On 2/21/24 19:21, Greg Kroah-Hartman wrote:
> On Wed, Feb 21, 2024 at 04:56:31PM +0100, Paolo Bonzini wrote:
>> To recap:
>>
>> - the CVE description comes from was upstream commit bed9e27baf52
>>
>> - neither the CVE mitigation section nor the mentioned kernel releases
>> fix the bug mentioned in the upstream commit, because the mitigation
>> section also includes commits that _revert_ commit bed9e27baf52
>>
>> - this second revert is not mentioned anywhere, so the CVE description
>> is at best misleading; or perhaps more accurately described as
>> "completely f***ed up".
>>
>> I'm sure it's just a bug in the scripts, but it's worrisome that you
>> don't acknowledge this.
> 
> Yes, this is a bug in the scripts, but it wasn't obvious what you were
> objecting to here honestly.  Reverts were not anything I tested the
> scripts with before now, and I'm sure there are going to be more cases
> that fail in odd ways too.  We'll fix them when they show up, that's the
> best we can do. [...]
>
> If you want to replace the wording in the description here with anything
> else better, PLEASE let us know and we will be glad to do so.

But there's not even a documented way to do it.
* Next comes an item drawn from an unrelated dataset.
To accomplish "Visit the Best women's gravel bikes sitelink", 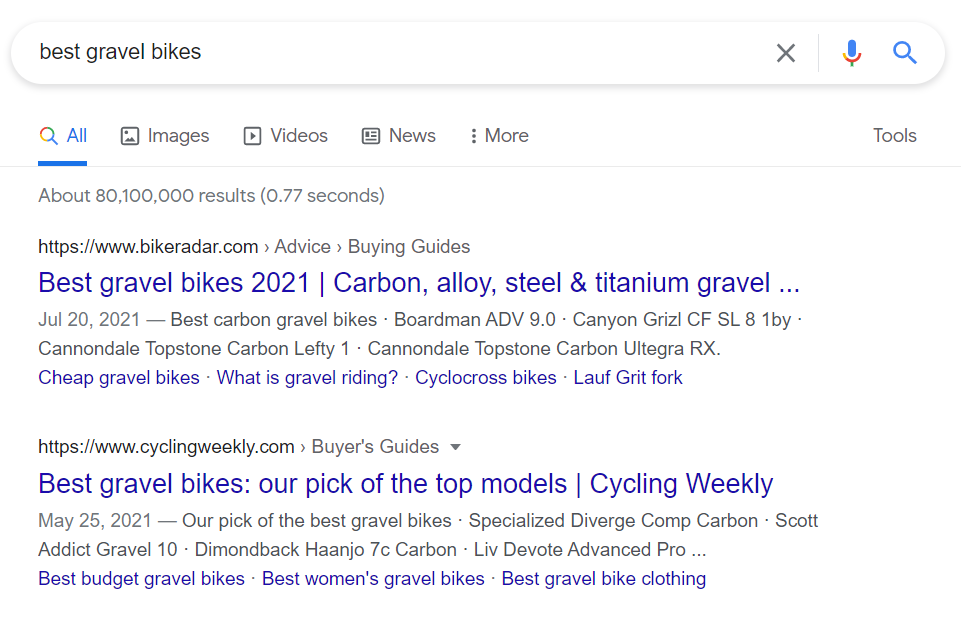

All that the document says is "the authority to dispute or modify an 
assigned CVE for a specific kernel change lies solely with the 
maintainers of the relevant subsystem affected".  But it doesn't say:

* how the maintainer would ask for such a modification or dispute

* if and how anyone else could propose them

* whether the CVE team can also do them unilaterally

Perhaps since there's no archive for cve@...nel.org, there should be a 
public discussion mailing list (e.g. linux-cve@...r) that maintainers 
can reply to?  The private cve@...nel.org alias would then be just for 
the request of embargoed CVEs.

It would be great if modifications or disputes could simply be sent as 
patches to the vulns.git repo.  You guys can have push hooks or 
something like that that take care of sending messages to 
linux-cve-announce etc.

Another underspecified part is the early request of CVEs.  Some 
questions I have:

* what information is needed

* is there a limit on embargo length similar to security@...nel.org

* should it be acked by the subsystem maintainer

More in general, I think you're underestimating the extra work for the 
"listeners" of CVEs, that will come from bugs in the script or other 
not-so-well-defined aspects of the process.  I really think it would be 
a good idea to behave "as if" you were already creating CVE, but for now 
just send out the announcements and publish the JSON in a git repo.

As we run the experiment for a while, we can get input from interested 
maintainers and third parties.  I am sure I can find someone from the 
Red Hat product security team to explain their desires, clarify how they 
consume CVE announcements, and what simplifies/complicates their job. 
Their needs are probably not that unique.

In the meanwhile, you already have the benefit of coordinating the 
creation of CVEs, avoiding surprises like CVE-2024-0562 and allowing the 
modifications.

> That's the benifit of being a CNA, we can ACTUALLY MODIFY the CVE
> records, previously it was almost impossible to ever do so.

Agreed.  There is potential to do much better than before.